-- Task objective --
Going through the data below, copy out each line where the word "checkbox" shows up.

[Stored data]
----
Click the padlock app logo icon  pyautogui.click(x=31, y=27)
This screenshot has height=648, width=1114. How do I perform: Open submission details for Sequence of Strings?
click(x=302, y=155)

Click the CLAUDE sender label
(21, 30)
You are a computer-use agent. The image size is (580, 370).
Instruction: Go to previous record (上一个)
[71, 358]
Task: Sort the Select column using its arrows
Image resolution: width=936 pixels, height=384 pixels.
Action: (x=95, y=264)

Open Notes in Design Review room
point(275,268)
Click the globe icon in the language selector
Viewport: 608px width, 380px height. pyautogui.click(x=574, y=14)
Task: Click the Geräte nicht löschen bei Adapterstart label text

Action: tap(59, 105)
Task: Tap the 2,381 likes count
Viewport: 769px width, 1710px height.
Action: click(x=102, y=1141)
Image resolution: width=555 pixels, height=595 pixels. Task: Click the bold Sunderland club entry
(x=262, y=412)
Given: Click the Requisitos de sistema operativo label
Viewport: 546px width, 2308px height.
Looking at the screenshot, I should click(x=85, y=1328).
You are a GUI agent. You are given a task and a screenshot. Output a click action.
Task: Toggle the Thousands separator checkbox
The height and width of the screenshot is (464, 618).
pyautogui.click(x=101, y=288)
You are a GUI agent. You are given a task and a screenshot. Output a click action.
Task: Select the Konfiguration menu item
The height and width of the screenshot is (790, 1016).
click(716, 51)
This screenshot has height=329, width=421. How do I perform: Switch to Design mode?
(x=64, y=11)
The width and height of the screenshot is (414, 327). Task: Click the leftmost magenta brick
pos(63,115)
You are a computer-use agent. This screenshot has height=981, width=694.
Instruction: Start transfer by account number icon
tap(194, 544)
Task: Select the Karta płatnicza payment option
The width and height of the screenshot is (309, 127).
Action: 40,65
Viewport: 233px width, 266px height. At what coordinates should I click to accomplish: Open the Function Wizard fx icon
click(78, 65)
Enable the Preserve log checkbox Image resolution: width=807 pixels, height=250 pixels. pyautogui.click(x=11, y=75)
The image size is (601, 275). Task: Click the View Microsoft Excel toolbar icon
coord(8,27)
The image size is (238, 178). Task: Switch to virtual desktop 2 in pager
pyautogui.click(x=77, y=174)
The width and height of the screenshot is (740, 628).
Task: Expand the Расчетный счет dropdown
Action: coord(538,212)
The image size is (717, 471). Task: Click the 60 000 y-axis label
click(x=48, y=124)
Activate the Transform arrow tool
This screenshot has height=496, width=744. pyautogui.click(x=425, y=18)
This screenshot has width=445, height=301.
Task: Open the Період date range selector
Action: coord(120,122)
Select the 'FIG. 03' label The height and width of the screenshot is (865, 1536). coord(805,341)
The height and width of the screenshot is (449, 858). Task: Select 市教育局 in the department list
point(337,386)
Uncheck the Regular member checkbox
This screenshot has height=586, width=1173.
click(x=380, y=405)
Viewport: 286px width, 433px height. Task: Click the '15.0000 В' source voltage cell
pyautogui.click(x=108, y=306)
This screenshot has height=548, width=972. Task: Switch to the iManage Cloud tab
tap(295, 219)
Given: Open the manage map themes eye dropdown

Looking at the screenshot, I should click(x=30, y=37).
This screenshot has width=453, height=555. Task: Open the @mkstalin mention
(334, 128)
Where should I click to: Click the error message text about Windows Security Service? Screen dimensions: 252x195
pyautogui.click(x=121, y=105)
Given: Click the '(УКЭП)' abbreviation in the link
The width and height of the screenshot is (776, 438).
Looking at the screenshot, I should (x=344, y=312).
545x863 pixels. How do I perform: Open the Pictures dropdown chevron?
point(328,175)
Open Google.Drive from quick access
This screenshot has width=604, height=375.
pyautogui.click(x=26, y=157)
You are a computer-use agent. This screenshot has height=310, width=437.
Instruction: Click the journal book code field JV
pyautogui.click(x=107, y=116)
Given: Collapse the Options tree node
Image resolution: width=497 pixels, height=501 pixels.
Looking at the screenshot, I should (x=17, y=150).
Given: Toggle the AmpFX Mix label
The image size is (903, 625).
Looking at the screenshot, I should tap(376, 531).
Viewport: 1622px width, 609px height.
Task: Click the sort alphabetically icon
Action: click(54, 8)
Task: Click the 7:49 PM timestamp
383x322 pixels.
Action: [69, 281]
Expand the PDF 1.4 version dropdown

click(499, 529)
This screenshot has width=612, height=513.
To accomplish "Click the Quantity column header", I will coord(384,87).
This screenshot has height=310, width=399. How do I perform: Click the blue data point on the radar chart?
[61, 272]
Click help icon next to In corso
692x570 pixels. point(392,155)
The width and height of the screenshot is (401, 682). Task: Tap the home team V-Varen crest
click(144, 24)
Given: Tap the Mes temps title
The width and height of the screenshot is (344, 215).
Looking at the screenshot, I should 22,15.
----
-- Output of the task --
Task: Toggle the Thousands separator checkbox
Enable the Preserve log checkbox Image resolution: width=807 pixels, height=250 pixels. pyautogui.click(x=11, y=75)
Uncheck the Regular member checkbox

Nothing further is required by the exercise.